In this analysis we look at ways to provide the technology to do just that. The data we will be using is historical and contains information from over 450,000 flights in the United States during January 2017. To view the detailed analysis and the code on how I arrived at these conclusions, check out the Jupyter Notebook on Git Hub.

The first thing to look at are what pieces contribute to the flight delays. We all know a severe storm halts travel plans, and our tools are pretty good at predicting them. What we are concerned with are the little ripples in airline traffic that create the smaller surprise delays. Factors recorded in our data set are departure time, taxi out, taxi in, arrival time, cancellations, diversions, distance, weather delays, and security delays just to name a few.

Once we isolated which pieces of data to use we could start identifying and visualizing correlations. Logically, we expect departure time and arrival time to have a strong correlation along with distance and air time as well. What was most interesting is the shape of a departure delay versus a late arriving aircraft. This shows that not all late departures result in a late arrival.

Scatter plot of late aircraft delays versus departure delays. What is interesting is that there an arc to the shape and late departures carry a linear ceiling on a late aircraft.

We now have an idea of how the features in the data work together. My hypothesis is that late flights arriving will cause a reverse ripple affect measured over time in late departures at the destination airport. Logically this makes sense because if a Boeing 737 is booked to leave Chicago at 8:00 AM Central and arrive in Miami at 11:32AM Eastern, and is delayed by security for 20 minutes, the subsequent flight that aircraft is has been booked for out of Miami will be affected by this delay. I suspect the arc in the scatter plot above is created due to various counter measures the airlines and ATC employ to reduce the reverse ripple effect. If an early aircraft takes the flight that the late one could not make due to a delay, our delays become reduced and hard to track. This is where measuring a local delay ratio comes into play.

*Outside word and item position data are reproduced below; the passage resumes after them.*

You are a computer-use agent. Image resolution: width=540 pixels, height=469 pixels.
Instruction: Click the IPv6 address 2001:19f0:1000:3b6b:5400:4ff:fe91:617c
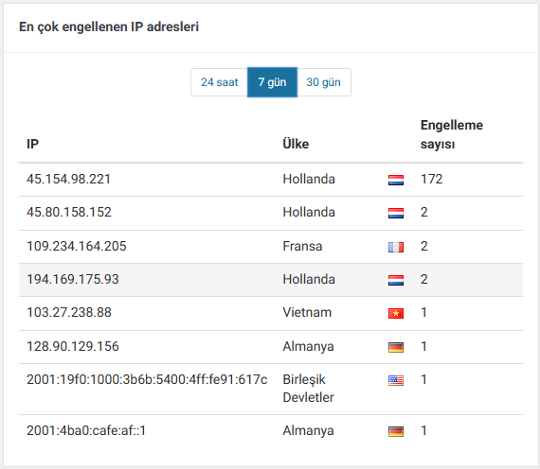coord(147,379)
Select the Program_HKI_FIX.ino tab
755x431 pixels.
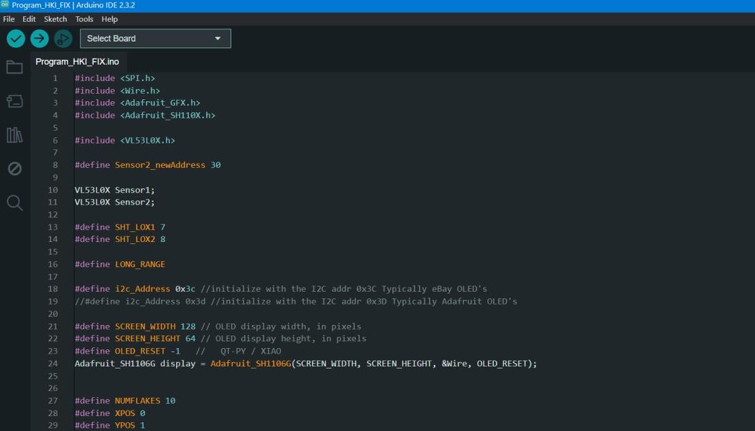point(77,62)
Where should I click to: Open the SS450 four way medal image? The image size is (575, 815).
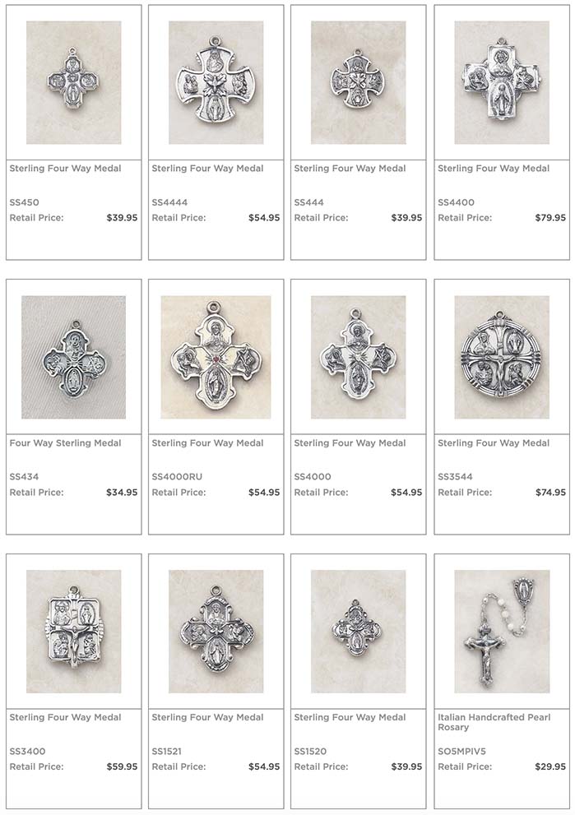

The delay ratio is calculated by summing all the flights that have been delayed at the origin, and dividing by the total number of flights made at the origin. The trick is narrowing your scope by location and time. Doing so produces meaningful measurement that does not generalize too much.

Reverse ripple shown from ORD, LAX, and DEN. Other delay ripples can be seen, however the blue line shows a ripple that has been clearly captured.

The above line plot shows the trends of delay ratios throughout three airports. There is a clear reverse ripple originating in O’Hare, sweeping through Los Angeles, then the smallest peak in Denver. This means we could have predicted the amount of flights that are delayed in Denver based on the amount of flights that are delayed from aircraft targeting Denver as their final destination. This is just one example of delay ratios leading to delays at other airports.

For the scope of this analysis, we will be looking at the top one hundred airports in categorized by the nine regions of the United States. Below is the trend found in the New England region.

New England delay ratios calculated by the top 100 airports in the US.
Middle Atlantic ratios calculated by the top 100 airports in the US.
South Atlantic delay ratios by top 100 airports in the US.

When comparing the Eastern delay ratio trends, we can see the delays are similar between the regions. One explanation for the spike in delays in near the beginning of the month was the severe winter storm originating in Philadelphia on January 7th. We can see that the trend shows delays splashed across to other regions.

Now we can use machine learning to predict the delay ratios by region. Several machine learning models were attempted. Some are noted in my Jupyter Notebook. The algorithm that performed best on the test data was support vector regression.

SVR model predicting flight delays against the test data by region.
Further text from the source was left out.